[Data entries]
_ _ _
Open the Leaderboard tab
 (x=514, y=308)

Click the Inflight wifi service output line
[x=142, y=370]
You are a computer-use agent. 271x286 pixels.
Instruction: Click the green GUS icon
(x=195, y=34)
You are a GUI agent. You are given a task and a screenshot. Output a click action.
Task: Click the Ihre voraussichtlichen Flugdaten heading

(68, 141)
_ _ _
WHAT YOU HAVE TO DO: Write out the data exactly as it stands.

TASK RESULT:
Open the Leaderboard tab
 (x=514, y=308)

Click the Inflight wifi service output line
[x=142, y=370]
You are a computer-use agent. 271x286 pixels.
Instruction: Click the green GUS icon
(x=195, y=34)
You are a GUI agent. You are given a task and a screenshot. Output a click action.
Task: Click the Ihre voraussichtlichen Flugdaten heading

(68, 141)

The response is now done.